Despite their potential, GRBs are not perfect standard candles. Empirical relations such as the Amati relation (linking total energy release to spectral peak energy) and the Yonetoku relation (linking peak luminosity to peak energy) have been proposed. These relations connect observable quantities to cosmology-dependent parameters and can be used to constrain cosmological models.

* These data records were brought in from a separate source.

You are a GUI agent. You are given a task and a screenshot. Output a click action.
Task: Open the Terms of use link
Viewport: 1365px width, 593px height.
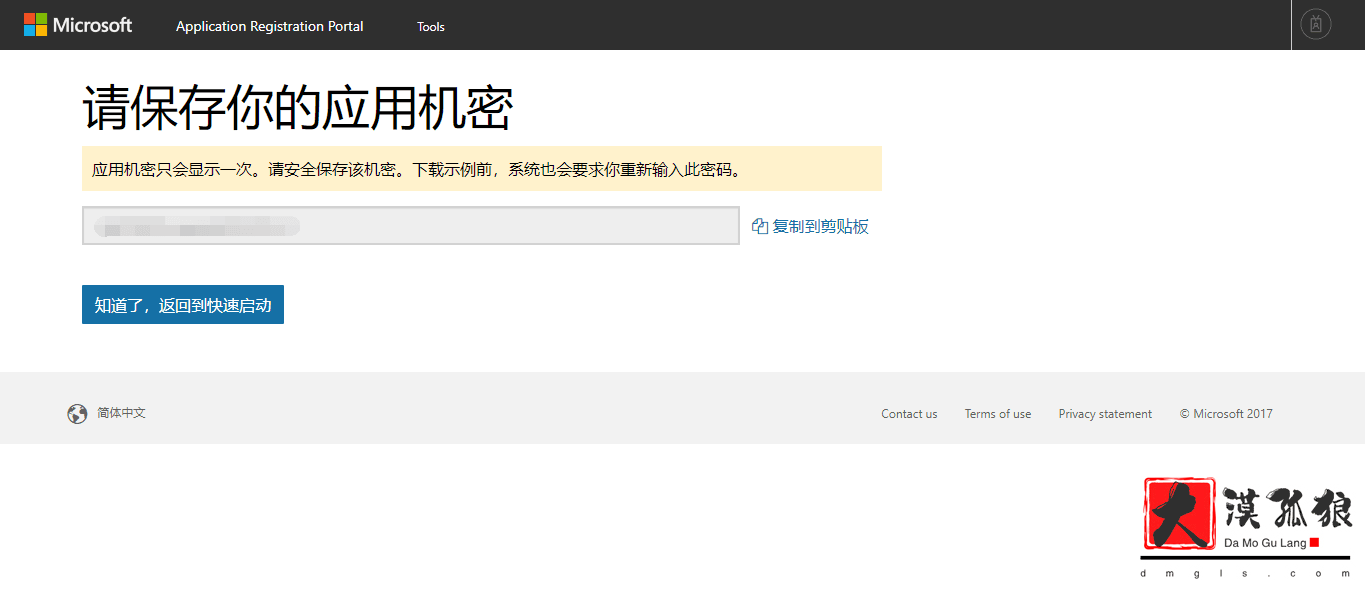click(997, 414)
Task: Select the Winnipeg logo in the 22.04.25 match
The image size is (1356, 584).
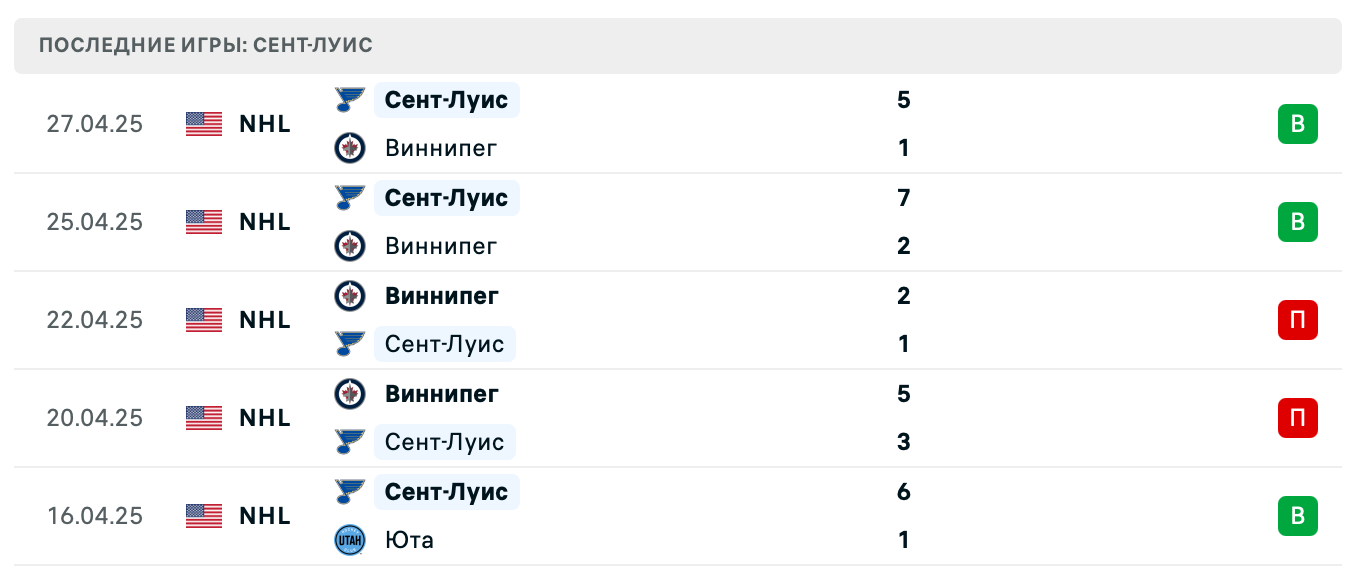Action: pos(349,296)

The project utilizes GRB observational data from multiple sources:
| Source | Description |
|---|---|
| Swift-BAT GRB Catalog | Comprehensive catalog of GRBs detected by Swift |
| Fermi-GBM Catalog | High-energy gamma-ray data with 306 features for feature selection analysis |
Note: Subject to amendments
Data/
├── grb_catalog.csv # Main GRB observational data
├── swift_bat_data.csv # Swift-BAT specific measurements
├── fermi_gbm_data.csv # Fermi-GBM observations
├── redshift_measurements.csv # Spectroscopic redshifts
└── processed/ # Cleaned and preprocessed data
| Category | Parameters |
|---|---|
| Observable Quantities | Peak energy (Ep), fluence, peak flux, duration (T90) |
| Derived Parameters | Isotropic energy (Eiso), peak luminosity (Liso) |
| Cosmological Data | Redshift (z), luminosity distance (DL) |
You can retrieve specific columns from the FERMIGBRST - Fermi GBM Burst Catalog using the HEASARC Browse interface.
Required Columns:
| Column Name | Description |
|---|---|
name |
GRB identifier |
t90 |
Duration of burst (90% of total counts) |
t90_error |
Error in T90 measurement |
flnc_band_alpha |
Band function alpha parameter |
flnc_band_alpha_pos_err |
Positive error in alpha |
flnc_band_alpha_neg_err |
Negative error in alpha |
flnc_band_beta |
Band function beta parameter |
flnc_band_beta_pos_err |
Positive error in beta |
flnc_band_beta_neg_err |
Negative error in beta |
flnc_band_epeak |
Peak energy (keV) |
flnc_band_epeak_pos_err |
Positive error in Epeak |
flnc_band_epeak_neg_err |
Negative error in Epeak |
flnc_band_ergflnc |
Energy fluence (erg/cm²) |
flnc_band_ergflnc_error |
Error in energy fluence |
| Model Type | Specific Algorithms |
|---|---|
| Regression Models | Random Forest, XGBoost, Neural Networks, Support Vector Regression |
| Feature Engineering | PCA, feature selection, outlier handling |
| Ensemble Methods | Voting regressors, stacking classifiers |
The project employs advanced feature selection techniques to handle high-dimensional data from the Fermi catalog. With 306 features available, dimensionality reduction is critical for:
- Identifying the most informative input parameters for redshift estimation
- Reducing computational complexity and preventing overfitting
- Improving model interpretability and generalization performance
- Extracting physically meaningful relationships from observational data
| Technique | Application |
|---|---|
| Empirical Relations | Refining Amati and Yonetoku relations |
| Parameter Estimation | MCMC methods |
| Model Comparison | AIC and BIC for model evaluation |
| Uncertainty Quantification | Bootstrap resampling |
- MNRAS Article
- HEASARC Fermi GRB Browse
- Fermi GBM Data Analysis
- Ioffe zGRBs Part 2
- Fermi GBM Data Tools - Data Finders
This project is licensed under the MIT License - see the LICENSE file for details.
Adrita Khan
This repository serves as a starting point for using Machine Learning to improve the standardization of GRBs as cosmological probes, ultimately contributing to a better understanding of the universe's expansion and the cosmic distance ladder.